Desde que estábamos en la escuela hemos oido que el arte de escribir  está íntimamente relacionado con el amor a la lectura. Leemos y no solo disfrutamos con ello, sino que aprendemos a expresarnos, aumentamos nuestro vocabulario, nos fijamos en la ortografía… La lectura nos aporta conocimientos,  experiencias,  sensaciones,  emociones… ¡Hay tantos  motivos para leer y encontramos tanta felicidad en ello!

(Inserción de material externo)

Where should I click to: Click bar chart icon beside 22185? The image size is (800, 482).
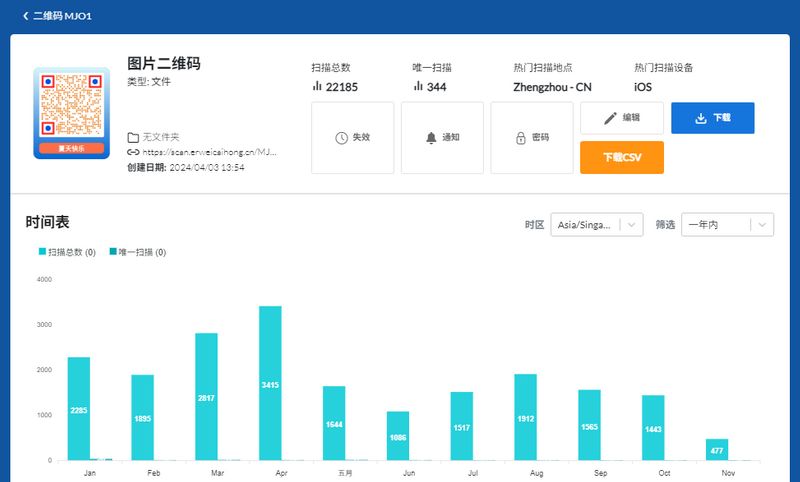coord(317,87)

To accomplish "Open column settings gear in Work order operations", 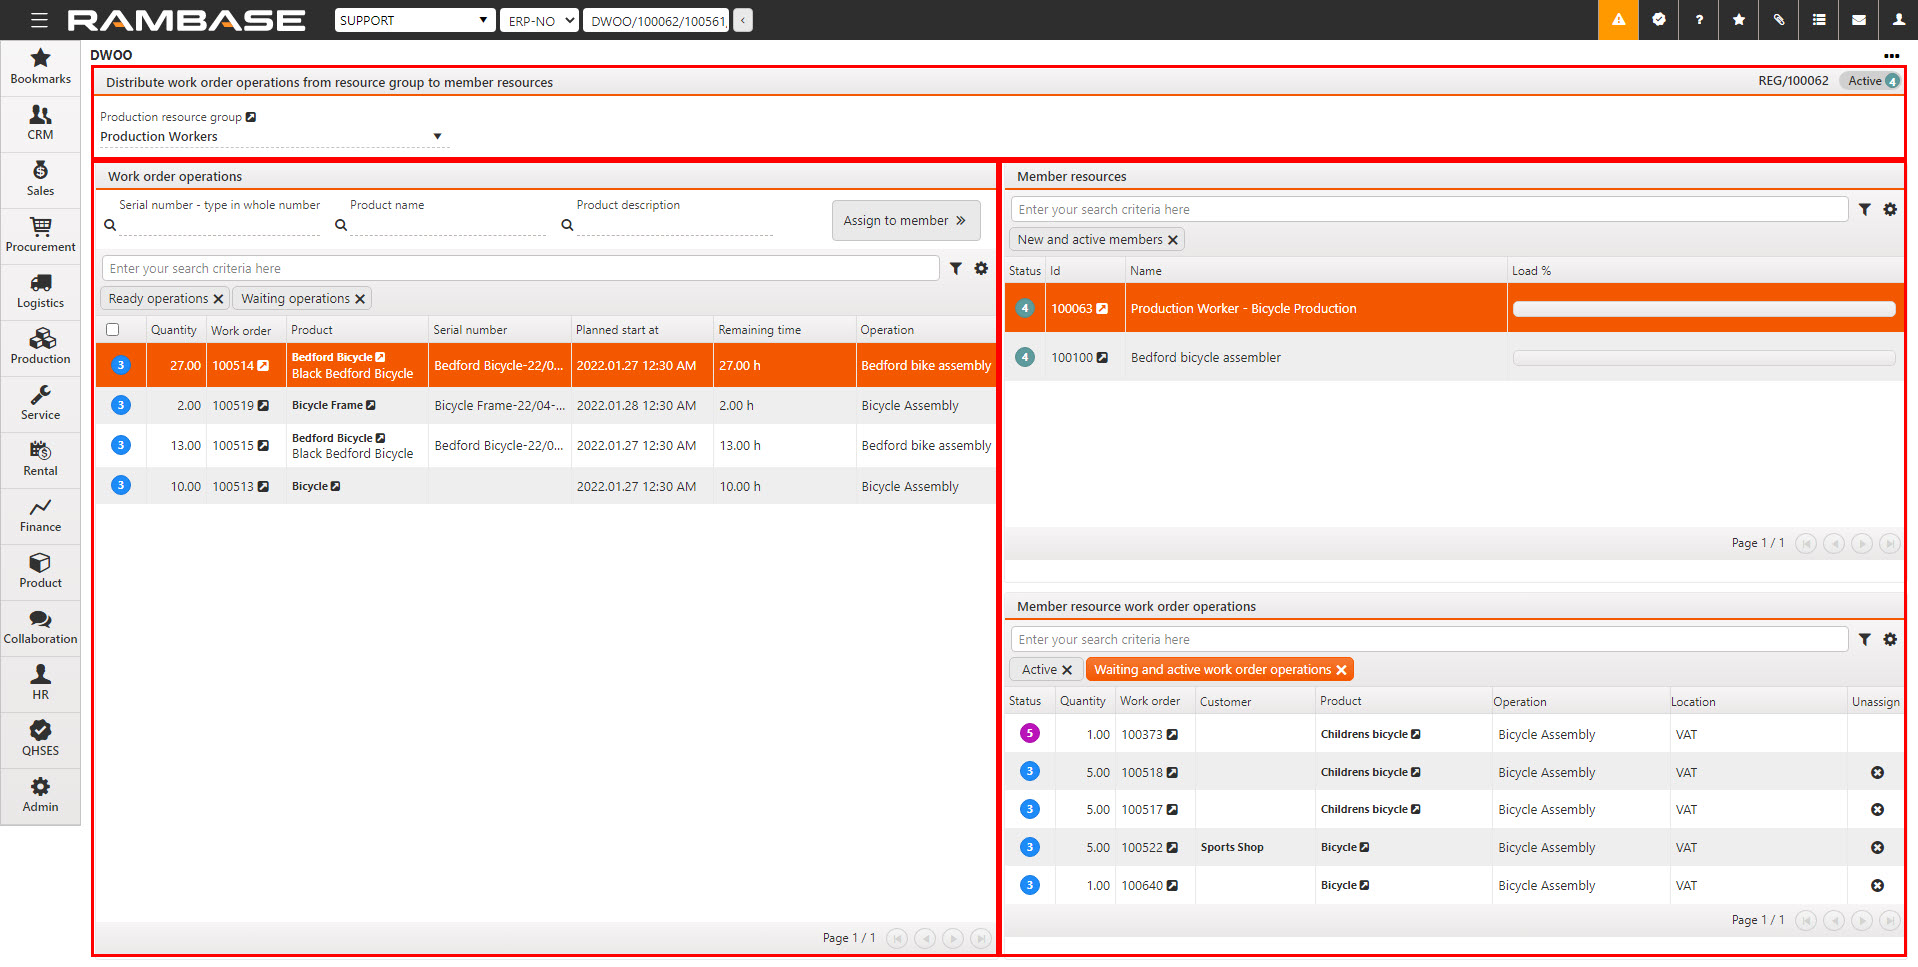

Os dejo esta “serie de razones” que me pasó una amiga, y que me encantó cuando lo leí.

33  RAZONES PARA LEER

Para vivir más

Para detener el tiempo

Para saber que estamos vivos

Para saber que no estamos solos

Para saber

Para aprender

Para aprender a pensar

Para descubrir el mundo

Para conocer otros mundos

Para conocer a los otros

Para conocernos a nosotros mismos

Para compartir un legado común

Para crear un mundo propio

Para reir

Para llorar

Para consolarnos

Para desterrar la melancolía

Para ser lo que no somos

Para no ser lo que somos

Para dudar

Para negar

Para afirmar

Para huir del ruido

Para combatir la fealdad

Para refugiarnos

Para evadirnos

Para imaginar

Para explorar

Para jugar

Para pasarlo bien

Para soñar

Para crecer

Victoria Fernández

Directora de la revista CLIJ

¿Se os ocurre alguna otra razón? ¿Cuál añadiríais vosotros?